Fool me once, shame on you. Fool me twice, shame on me.

And there’s plenty of shame to go around in this post-election postmortem — especially for those who thought the polls predicted either a red mirage or a blue wave of victory.

Easy to get fooled when several polls said Texas was a dead heat, and even a possible flip to blue for former Vice President Joe Biden. Others claimed he’d possibly win traditionally red Iowa, and many cited stats showing President Donald Trump was significantly behind in Florida. All of those were wrong, and some — like the Florida surveys — were way off. On election night, Trump had an early wide lead in his adopted home state.

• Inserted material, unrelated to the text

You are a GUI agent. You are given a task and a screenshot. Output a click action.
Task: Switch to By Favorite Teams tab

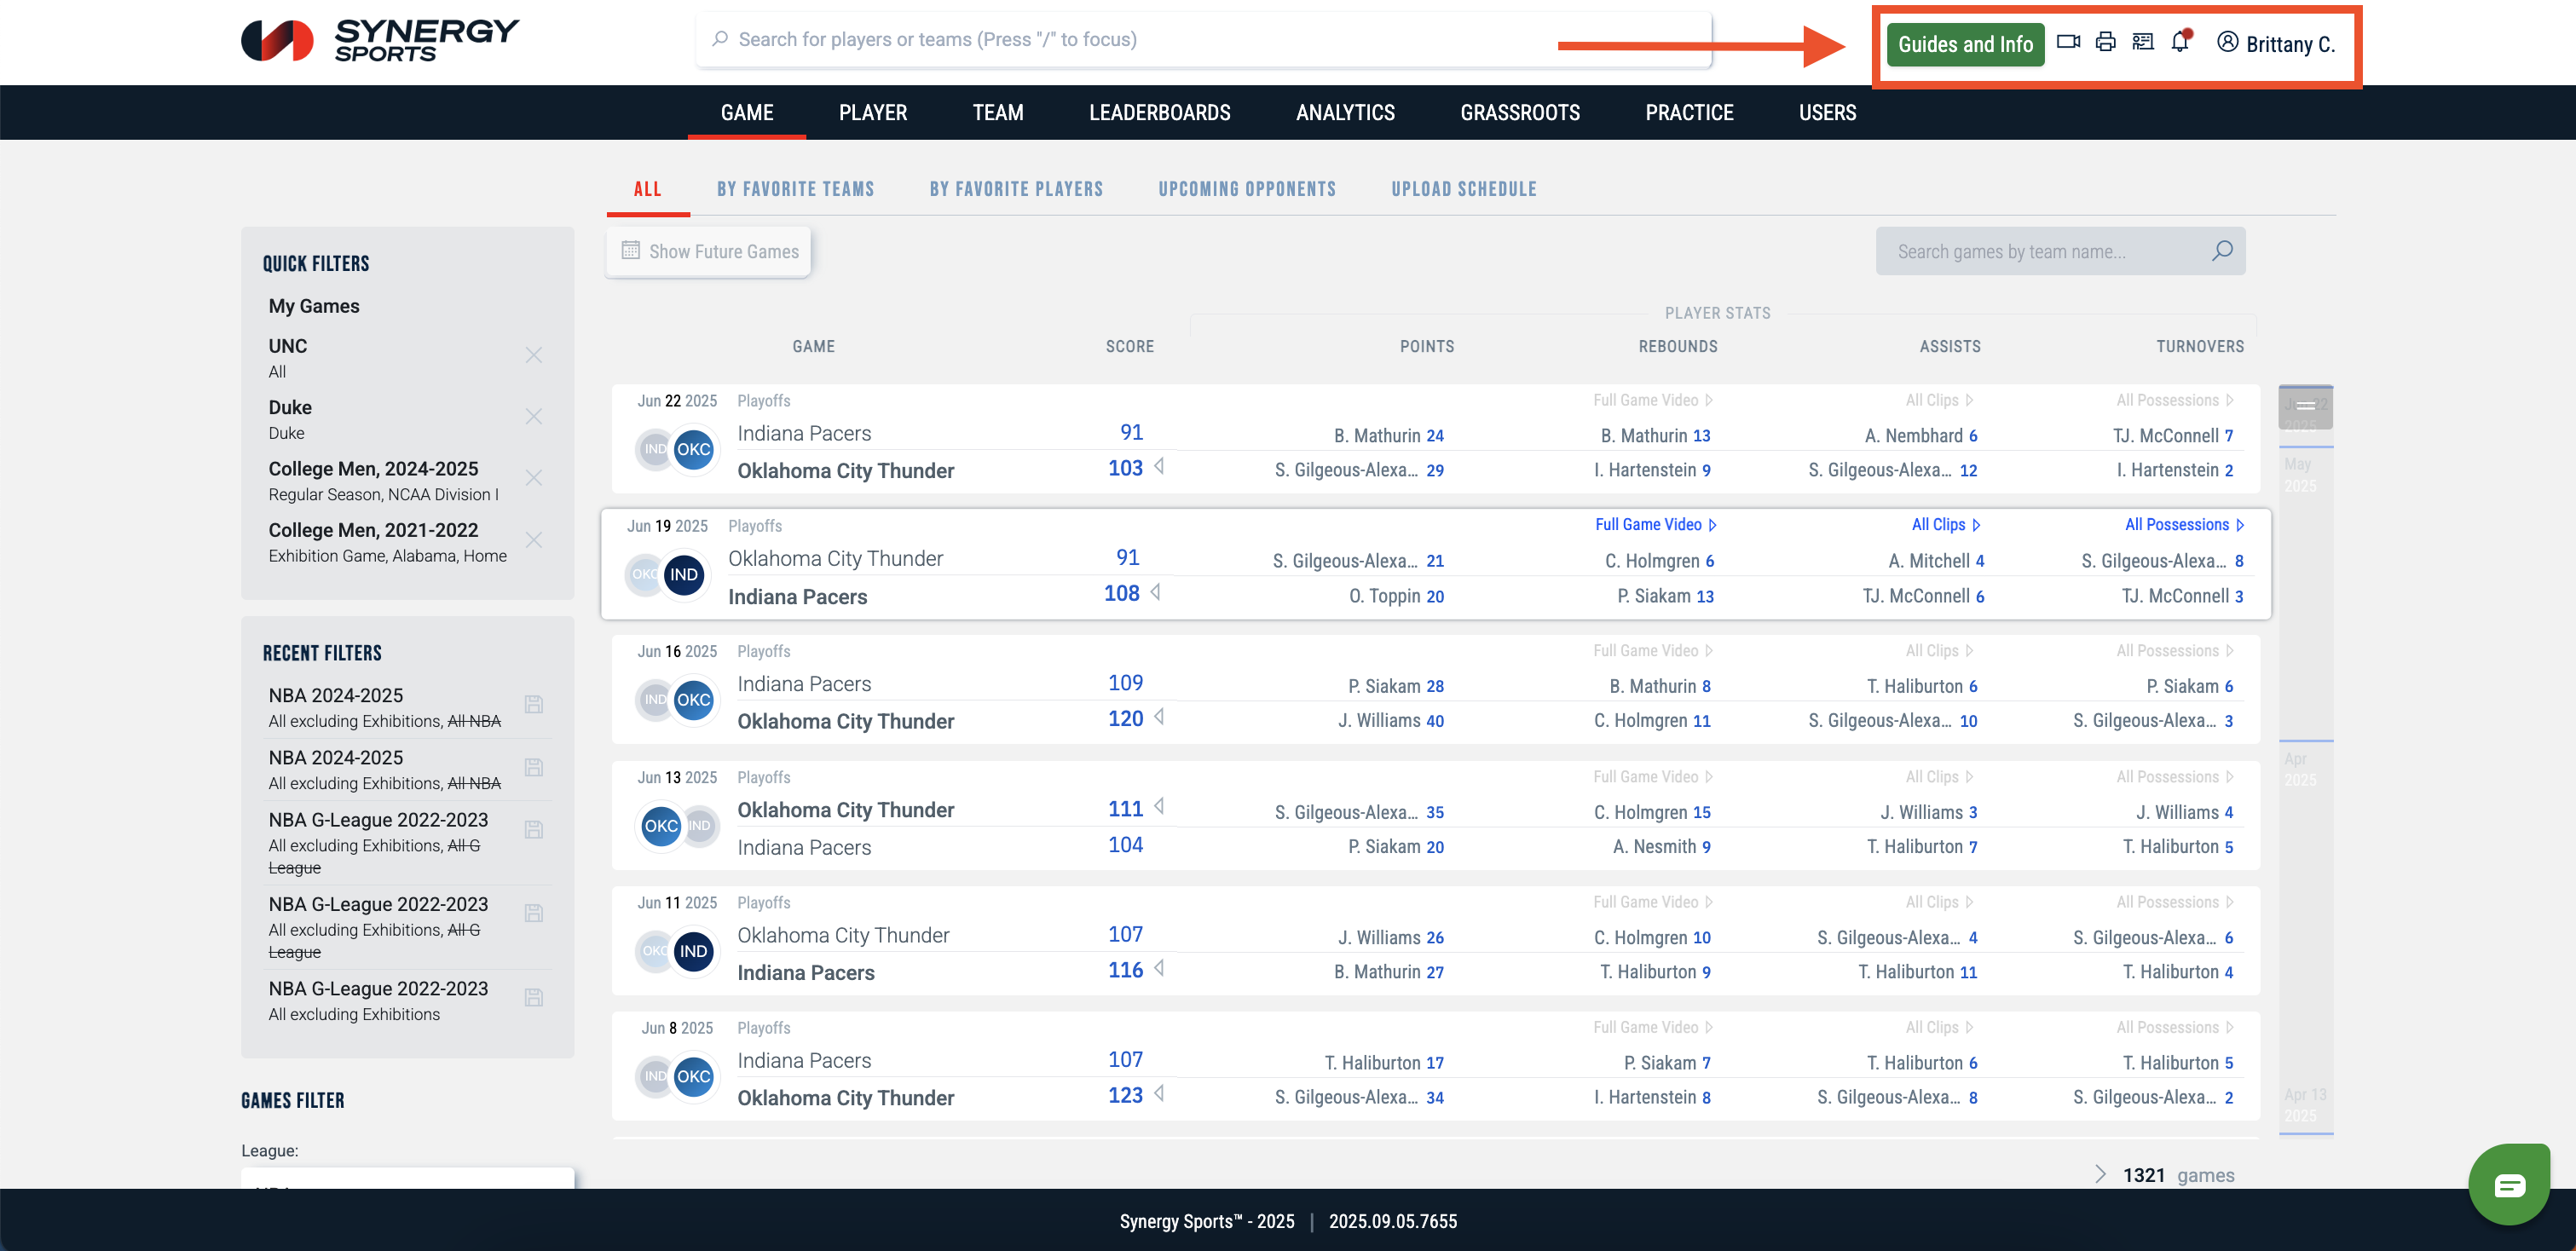[795, 189]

I’ve always been suspicious of political polls. That distrust was underscored after the 2016 presidential race, when the vote essentially turned predictions upside down. Now the pollsters will tell you that the final tally from four years ago did, in fact, prove them right; Secretary Hillary Clinton won the popular vote, as they said, topping Trump by 3 million ballots.

But I would argue if you are like the average news consumer, you heard the constant polling drumbeat of her potential for victory as confirmation of victory.

To be fair, there was frequent commentary about Clinton’s need to win the crucial Electoral College map. But expert pollsters told a twin tale, urging caution while at the same time pointing to past scenarios that seemed to indicate a win — information that the ubiquitous pundits amplified ad nauseum.

I believe in data, but it’s clear that the science of gathering an accurate sense of Americans’ voting patterns is outdated, or at the very least critically flawed. Maybe the sample sizes are too small or too city-centered, or perhaps it’s still hard to surface voters through cell phone outreach. Bottom line: the survey sampling is not broad or deep enough.

In 2016, I bought the idea of large, hidden groups of so-called “shy” Trump voters who didn’t want to publicly state their support for the brash candidate. But in 2020, there was no shortage of eager and enthusiastic supporters of the president who were loud and proud about voting for him again. Why weren’t more of their huge ranks reflected in the surveys? I’m convinced it all comes down to human behavior, which psychologists and behaviorists will tell you is often unpredictable. There’s simply no amount of number crunching, algorithm juggling, and the best technology money can buy that can produce absolute results.

Like the human behavior I questioned David Plouffe about during the 2016 campaign. Plouffe was campaign manager for Sen. Barack Obama’s successful 2008 campaign, and later a senior advisor to the president. He was an executive at Uber when I interviewed him. It was August, and then candidate Donald Trump was barnstorming the country as the Republican nominee. Enthusiastic voters were driving hours to his rallies, standing outside when the inside venues filled up. The polls all said Secretary Hillary Clinton had a strong lead.

'But what about those rally attendees?' I asked him. 'Couldn’t they indicate a huge voter turnout for Trump?'

'Nope,' he said. 'They don’t vote.'

I pushed back. 'Who drives hours to attend a candidate’s rally, if they don’t intend to vote?'

He explained it was more complicated than that, and I’d see.

Well, I did see. And the results then and now prove what the veteran politicos always say: The only poll that counts is the one on Election Day.